[Lines about locating elements on screens]
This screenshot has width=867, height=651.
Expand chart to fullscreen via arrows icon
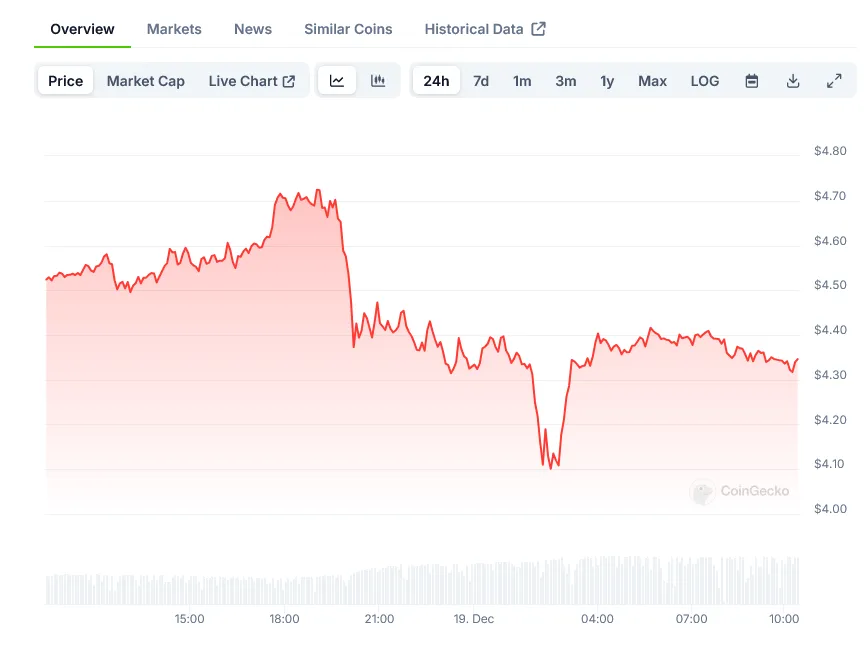[835, 80]
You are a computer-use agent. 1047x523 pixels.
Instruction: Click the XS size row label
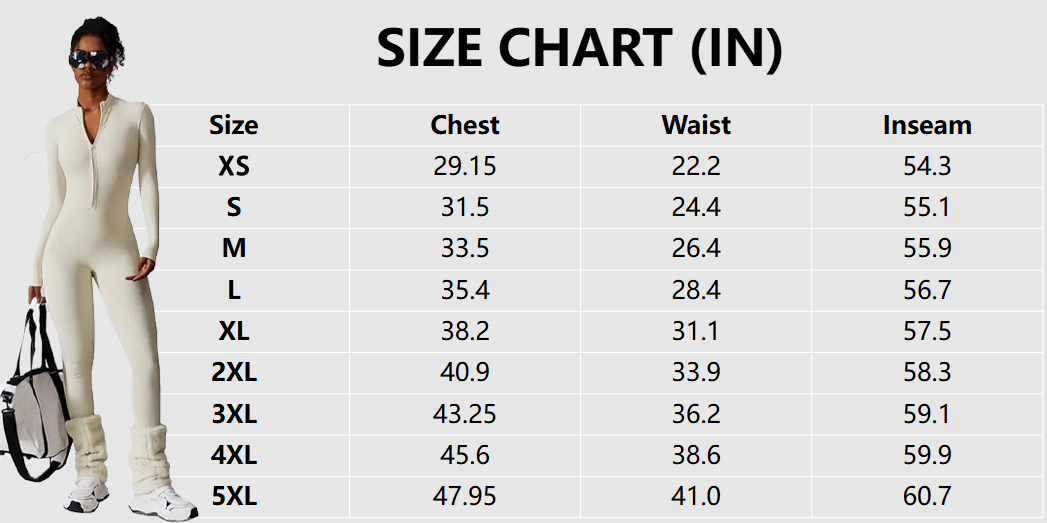coord(233,167)
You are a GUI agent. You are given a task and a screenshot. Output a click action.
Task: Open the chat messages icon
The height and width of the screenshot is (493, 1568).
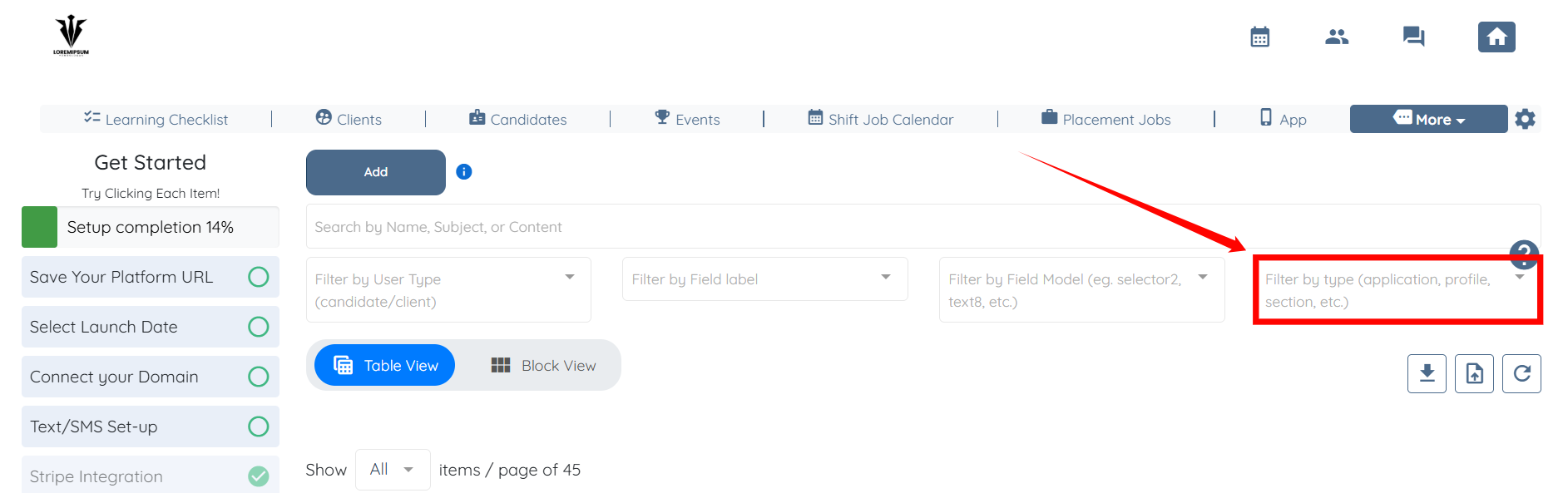pyautogui.click(x=1413, y=37)
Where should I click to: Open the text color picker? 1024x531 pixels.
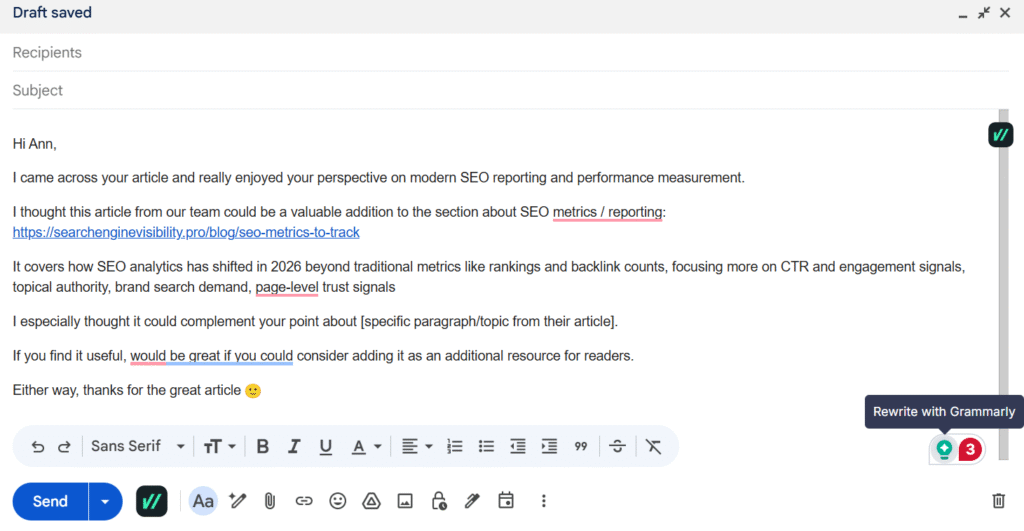(366, 447)
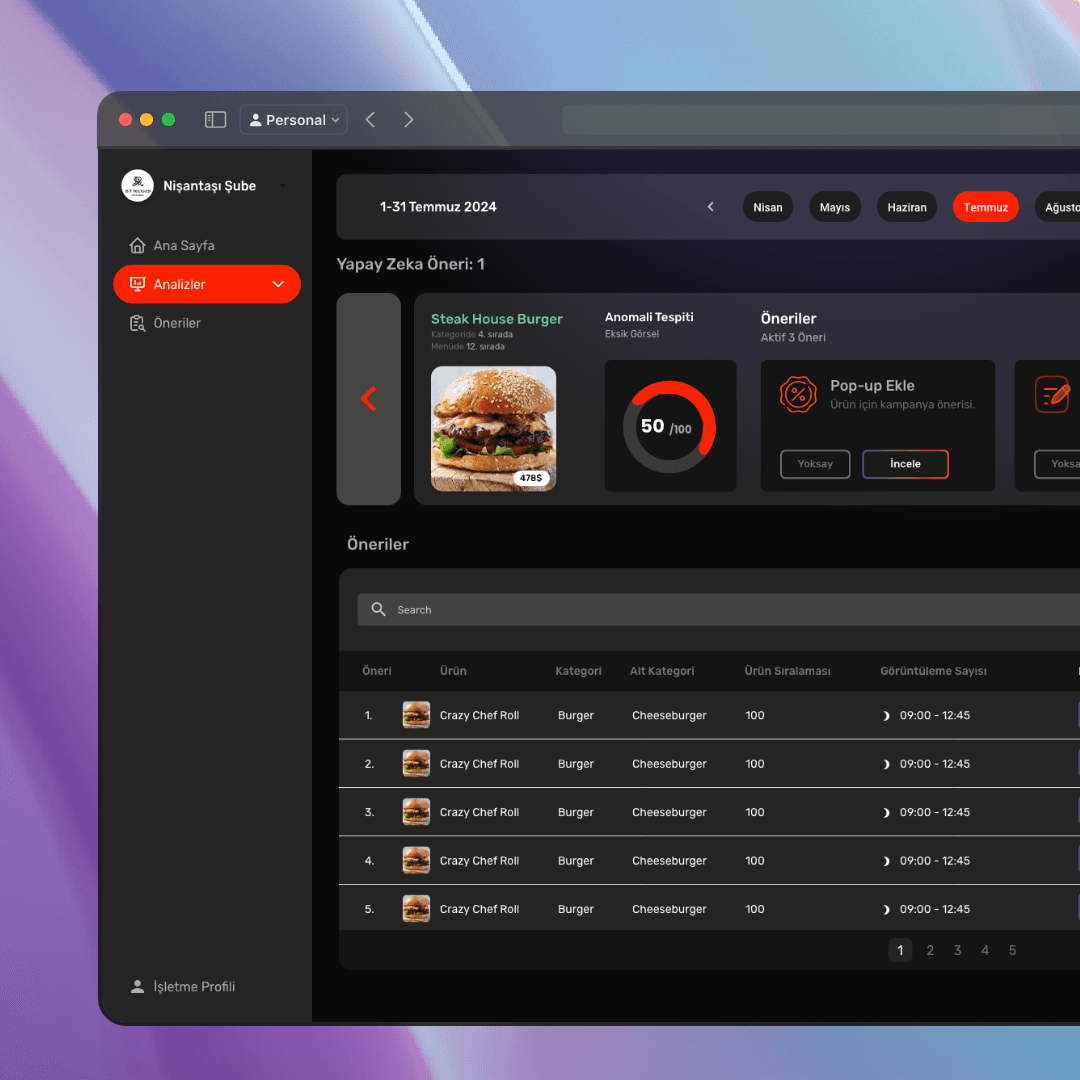The width and height of the screenshot is (1080, 1080).
Task: Select the Mayıs month tab
Action: (x=834, y=207)
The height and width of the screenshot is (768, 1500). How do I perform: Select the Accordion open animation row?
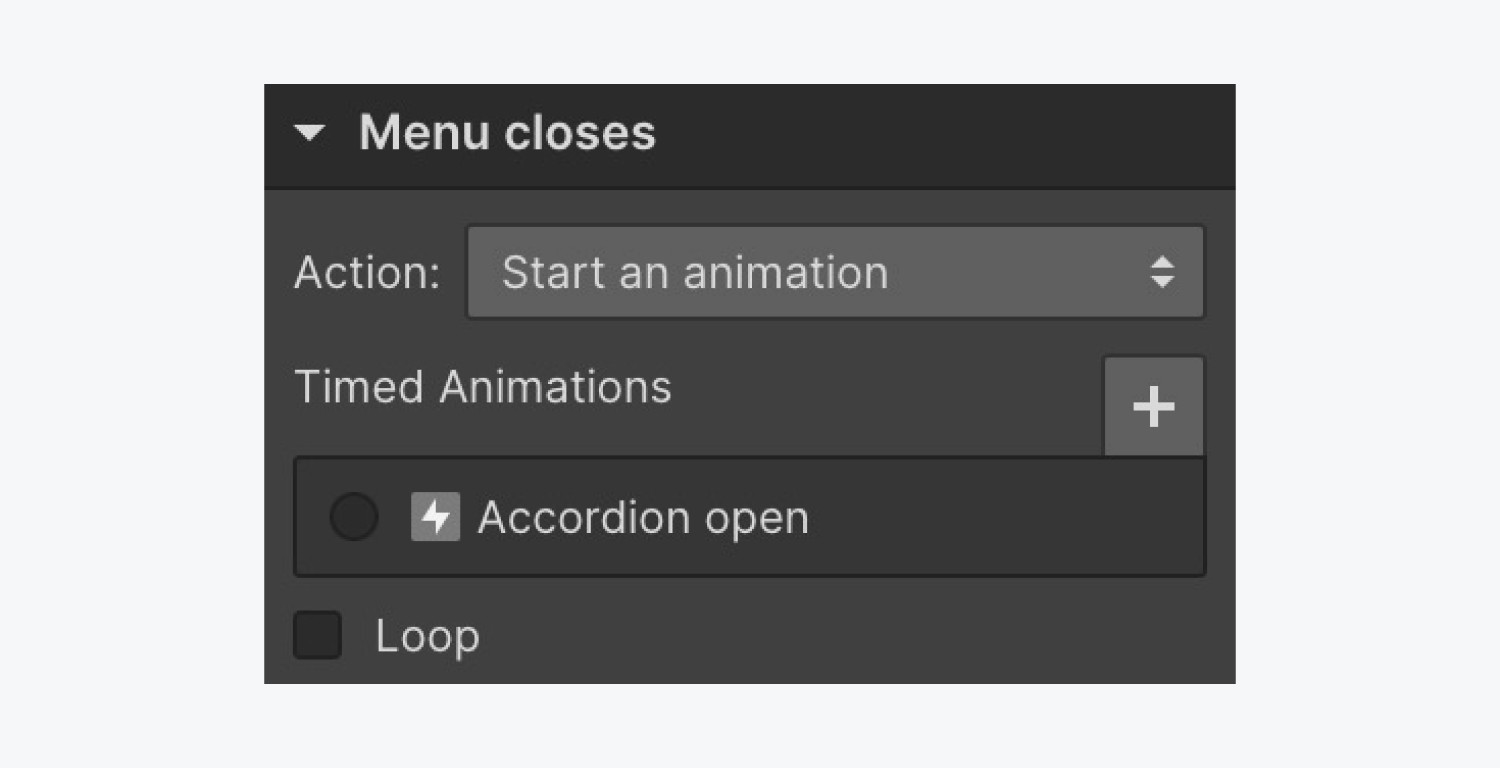(750, 517)
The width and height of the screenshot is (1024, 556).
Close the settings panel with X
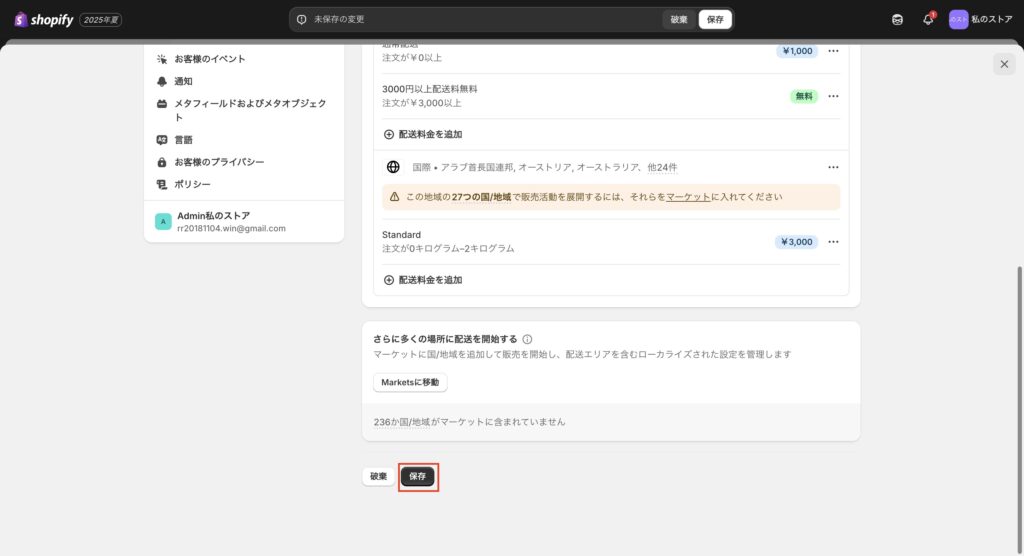(1004, 64)
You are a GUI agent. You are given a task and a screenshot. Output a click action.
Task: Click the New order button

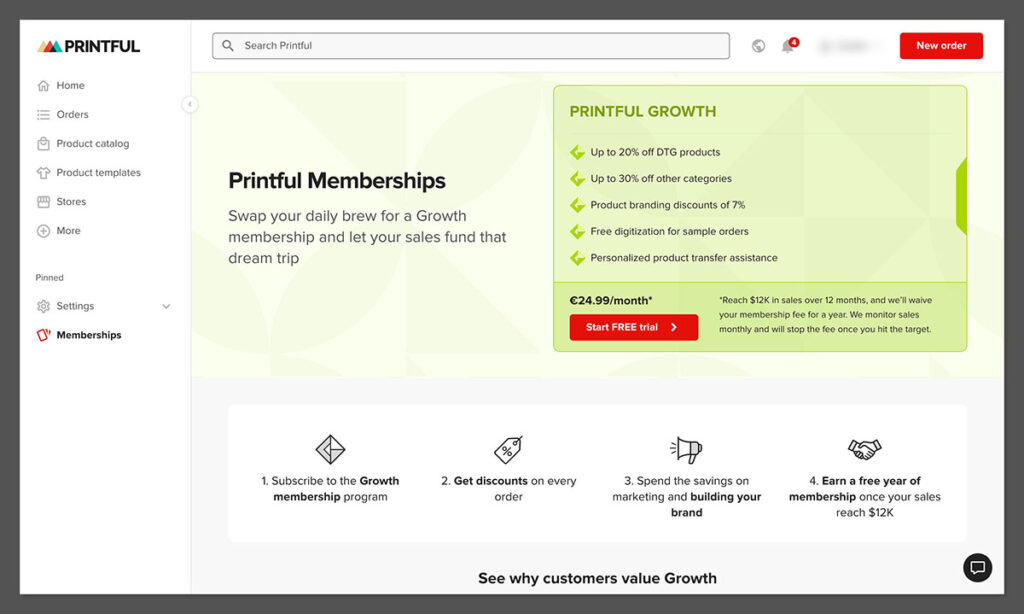point(941,46)
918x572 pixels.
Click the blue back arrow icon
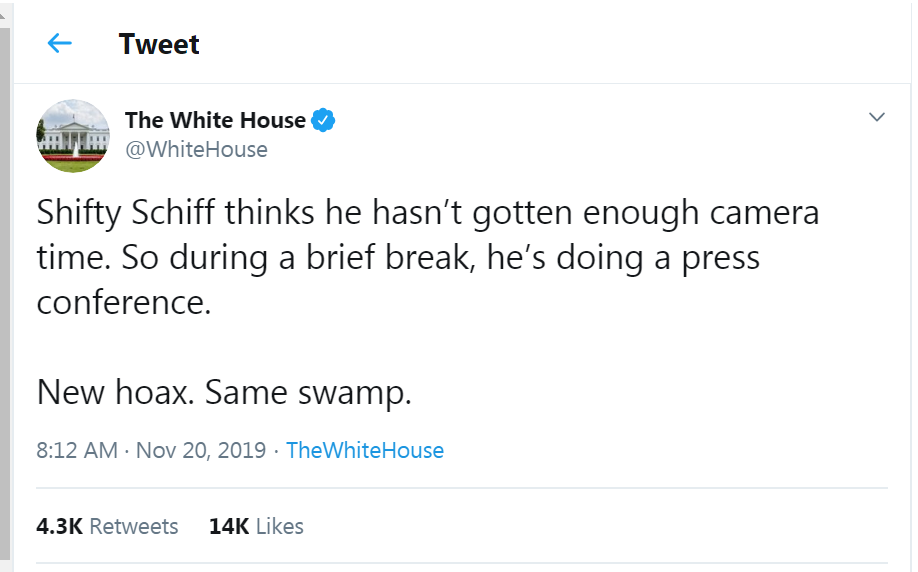click(60, 43)
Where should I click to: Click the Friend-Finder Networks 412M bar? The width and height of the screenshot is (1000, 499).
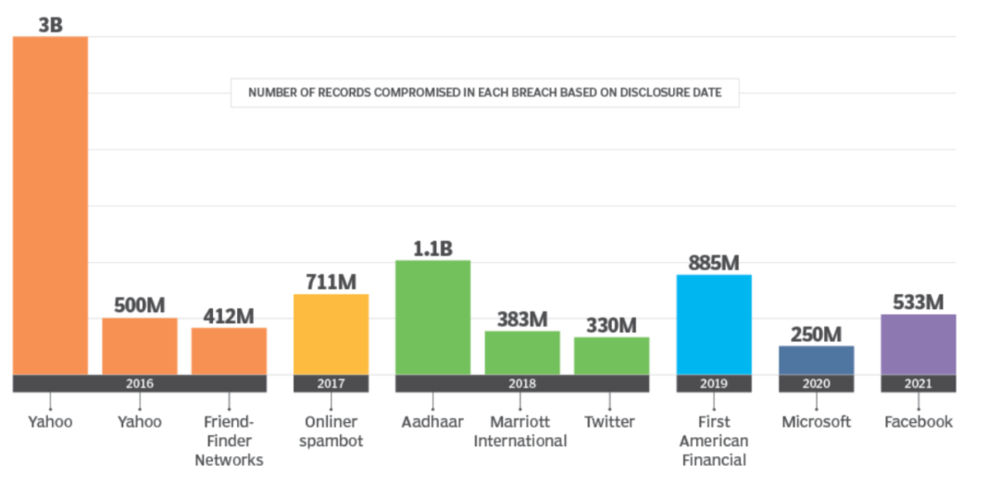[x=229, y=351]
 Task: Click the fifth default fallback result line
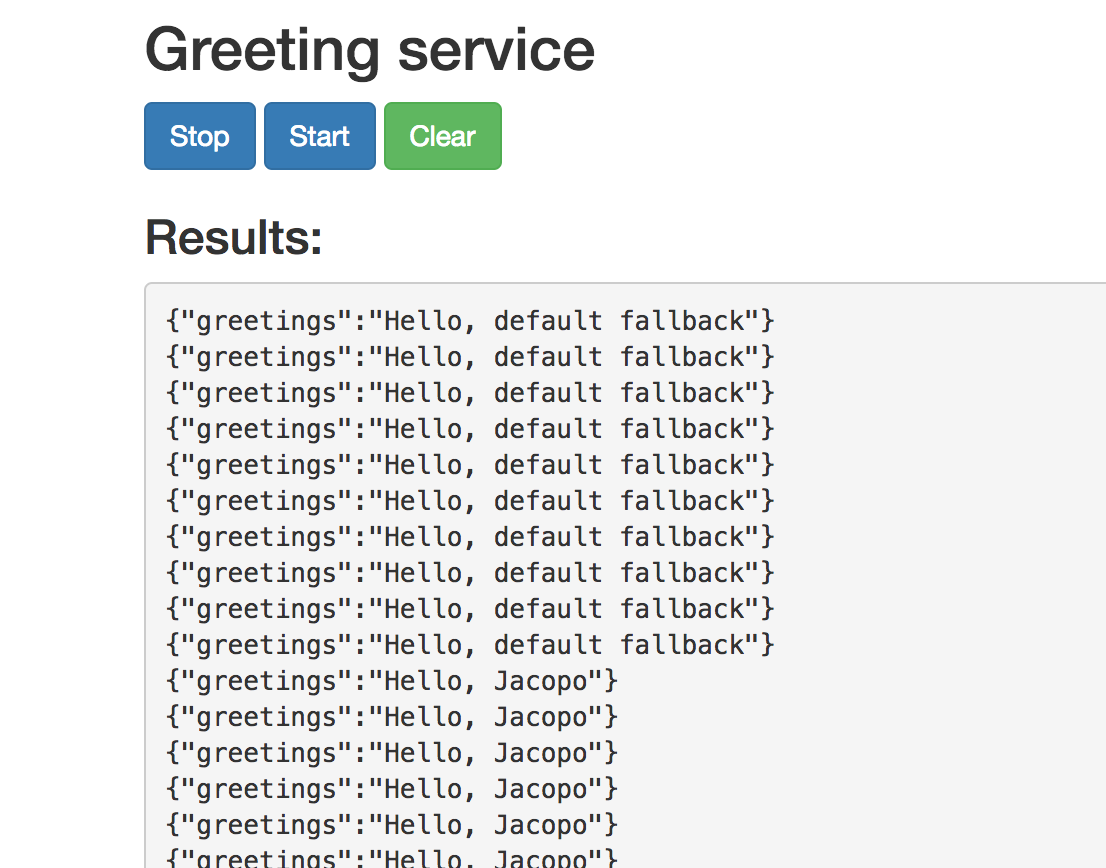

- _REQUIRED WORK_
Please swap "icon" for "symbol" everywhere it appears in all the lines above, leaving everything else unchanged. Omit the pictures from your answer.

- _RESULT FOR THIS TASK_
This screenshot has width=867, height=651.
Expand chart to fullscreen via arrows symbol
[835, 80]
You are a computer-use agent. 1047x523 pixels.
Instruction: Click the XS size row label
coord(233,167)
You are a GUI agent. You are given a task and a screenshot. Output a click action.
Task: Open the chat messages symbol
The height and width of the screenshot is (493, 1568).
pyautogui.click(x=1413, y=37)
Where should I click to: Open the text color picker? 1024x531 pixels.
(366, 447)
The width and height of the screenshot is (1080, 1080).
Task: Select the Mayıs month tab
Action: (x=834, y=207)
The height and width of the screenshot is (768, 1500). How do I perform: Select the Accordion open animation row?
(750, 517)
The width and height of the screenshot is (1024, 556).
Close the settings panel with X
(1004, 64)
You are a GUI agent. You are given a task and a screenshot. Output a click action.
Task: Click the New order button

point(941,46)
918x572 pixels.
Click the blue back arrow symbol
click(60, 43)
Where should I click to: Click the Friend-Finder Networks 412M bar? The width and height of the screenshot is (1000, 499).
[x=229, y=351]
 Task: Click the fifth default fallback result line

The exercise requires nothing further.